### 課題
以下に示す、学生宿舎で始めた一人暮らしについての文章を、最後の文の後から書き継いでください。

はじまりの部屋
段ボール2箱とお下がりの電子レンジ。
18歳になったばかりの私が実家から持ち出したのはそれだけだった。割れ物はタオルと服にくるんで必要最低限のものだけ。ダンボールの一番上に、大事にしていたテディベアのステファニーを載せた。
私のはじめての一人暮らしの舞台は、6畳の中にベッドと机と洗面台と冷蔵庫を詰め込んだ学生宿舎の一室だ。学内外から「監獄」との呼び声の高いその環境は、それなりの難関を突破した新入生に対して厳しいものだった。生活スペースは実質3畳、キッチンもトイレも共用。お風呂は別棟。壁はベニヤ板かと思うほど隣室の会話が筒抜けだ。その分家賃は激安だった。
最初は何が必要かもわからず、とりあえず冷蔵庫と自転車を買った。カーテンがないと夜は明かりをつけられないことも知らなかった。ほとんどのものが足りていないと判ったがなすすべもなく日が暮れた。
貸し出された毛布はあまりにも薄く、3月の下旬は寒かった。目隠しのない4階の窓からは月が綺麗に見えた。家を出たのに全然さみしくなかった。わくわくもしなかった。実家から何のスキルも習得もせず転がり出てきた私は、困ったことを周囲の大人に頼ることすらもできなかった。
それからはじまった日常は必要最低限、文字通り最低だった。
共用キッチンにはゴキブリがいた。隣室の宴会が深夜まで続いてイライラした日も、トイレがゲロまみれになっていた日もある。コウモリが飛び込んできて一晩中居座ったこともある。思い出したくもない。

### 記録データ
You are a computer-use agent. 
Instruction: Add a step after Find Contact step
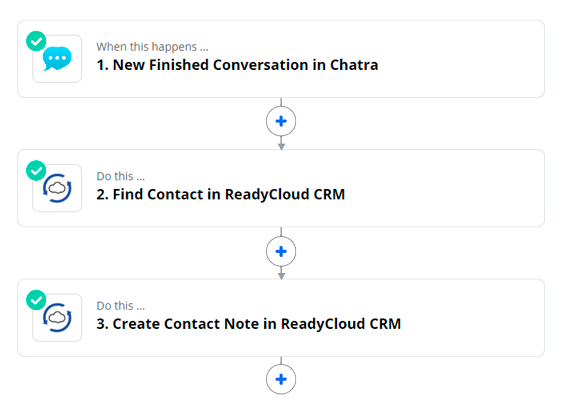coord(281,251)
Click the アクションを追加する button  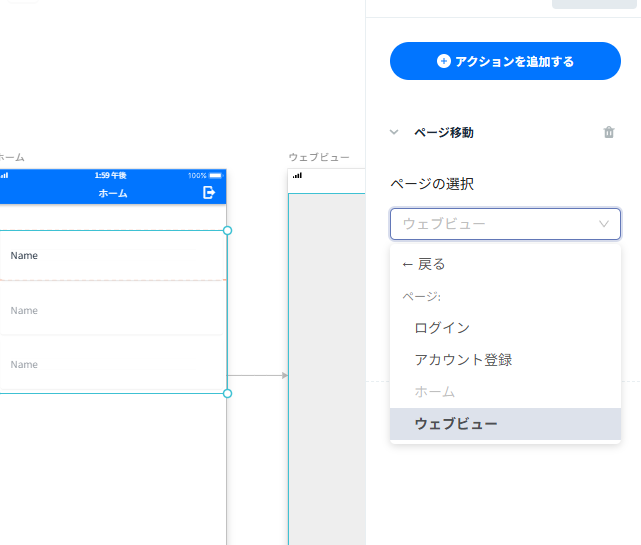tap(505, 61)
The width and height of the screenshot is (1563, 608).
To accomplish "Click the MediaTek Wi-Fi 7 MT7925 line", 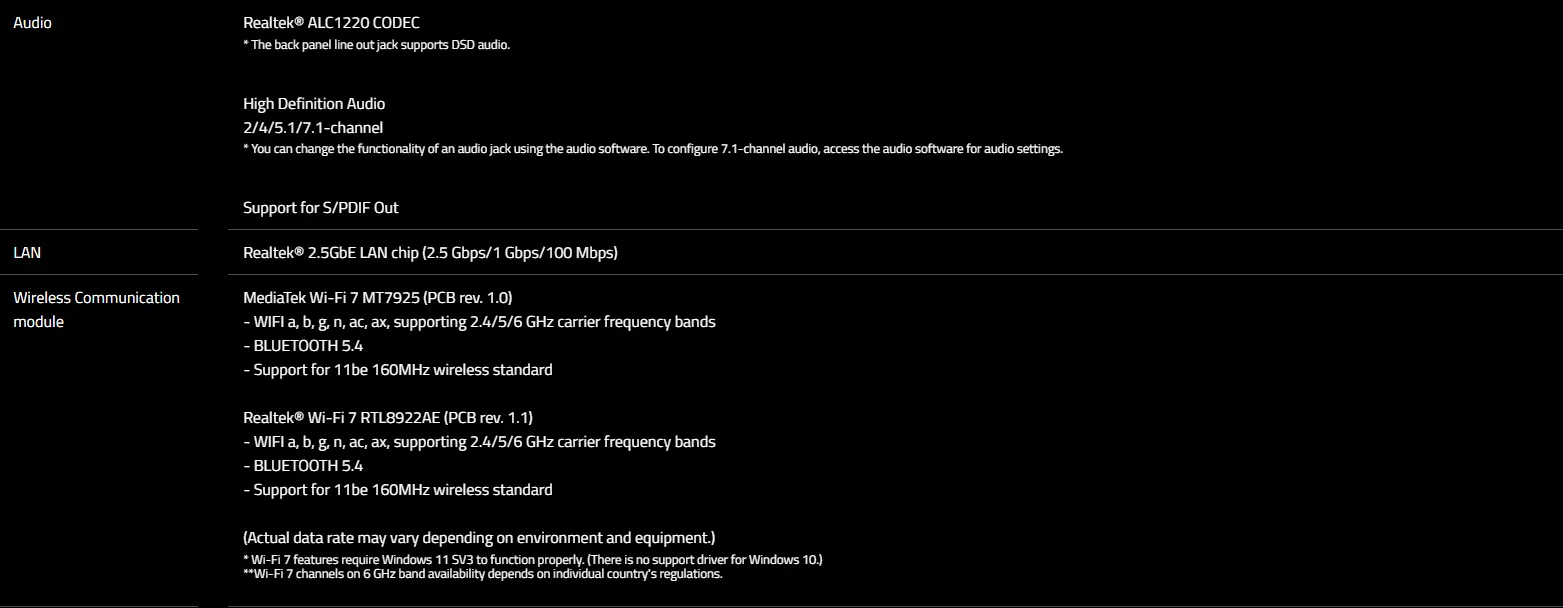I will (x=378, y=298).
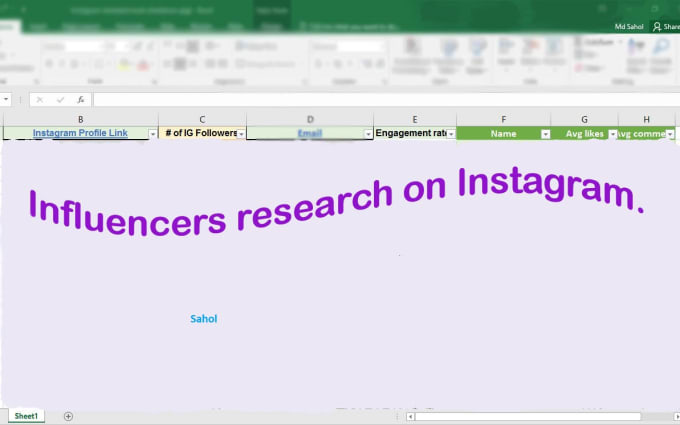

### 課題の解答
ー
♯はじめて借りたあの部屋。
本当は自分で契約して借りた、賃貸の物件の話を書いた方が良いのだろう。実際、1年半後にはこの宿舎を出て、大学近くのワンルームで楽しい賃貸ライフを送ることになる。部屋としての良い思い出ならそちらの方が多いはずだ。これから部屋を借りる人には、ちゃんと内見して自分が好きになれそうな部屋に住みなよと言いたい。以上。
けれど、私のスタートはこの部屋だった。
最悪の部屋だ。最低の環境だった。絶対ひとにオススメなんかしない。
それなのに「はじめて借りた部屋」で思い出すのは、あの狭い部屋のひどい環境の生活なのだ。
ー
私はひとりではなかった。
隣室に、共用部に、食堂に、行き交う道路に、同じように不安と孤独をぶら下げた誰かがいた。迷ったり困ったりしていると、どちらともなく話しかけて共におろおろする誰かがすぐそばにいた。
そうやって少しずつできた同じ境遇の人と一緒に、先輩や卒業生が言っていたという頼りない情報を頼りにモノを揃えていった。おしゃれとは程遠い不揃いの生活用品が増えた。食材を持ち寄って料理して食べた。何度も失敗した。
ある時はだれかの部屋に寄り集まってとりとめのない話をした。男子棟はもっと酷くて暗くて、梅雨の季節には緑とピンクのポワポワが出るとか、そういうどうでもいい話を山ほどした。深夜まで飲んだくれて盛り上がった日は隣室のいい迷惑だっただろう。
大浴場はピークの時間帯になると人でいっぱいで、芋洗いのようだった。だんだんいろんなことが気にならなくなって、なにもかも適当になった。お風呂に浸かっている間に話した人と些細な共通点が見つかることもあった。裸の付き合いというか裸でしか会ったことない謎の関係だった。
眠れぬ夜もあったけれど、ずっと同じような誰かの気配がしていた。
ー
あれから10年以上。持ち込んだ段ボールの中身はすっかりなくなってしまった。電子レンジは2年前にやっと壊れた。テディベアのステファニーだけが今もクローゼットに座っている。
あの時一緒に過ごした数人とは住むところもバラバラだけど、今でも時々会っていて、それは思い出話のためだけじゃない。助けられてばかりだけど、それぞれのペースで関係が続いている。それがいつも嬉しい。
当時の私は信じられないかもしれないけれど、後になって、あの環境を美しいとかあたたかいとかいう気持ちで思い出す日がくる。何もかも足りず凍えた、虫と騒音とゲロのある日々を。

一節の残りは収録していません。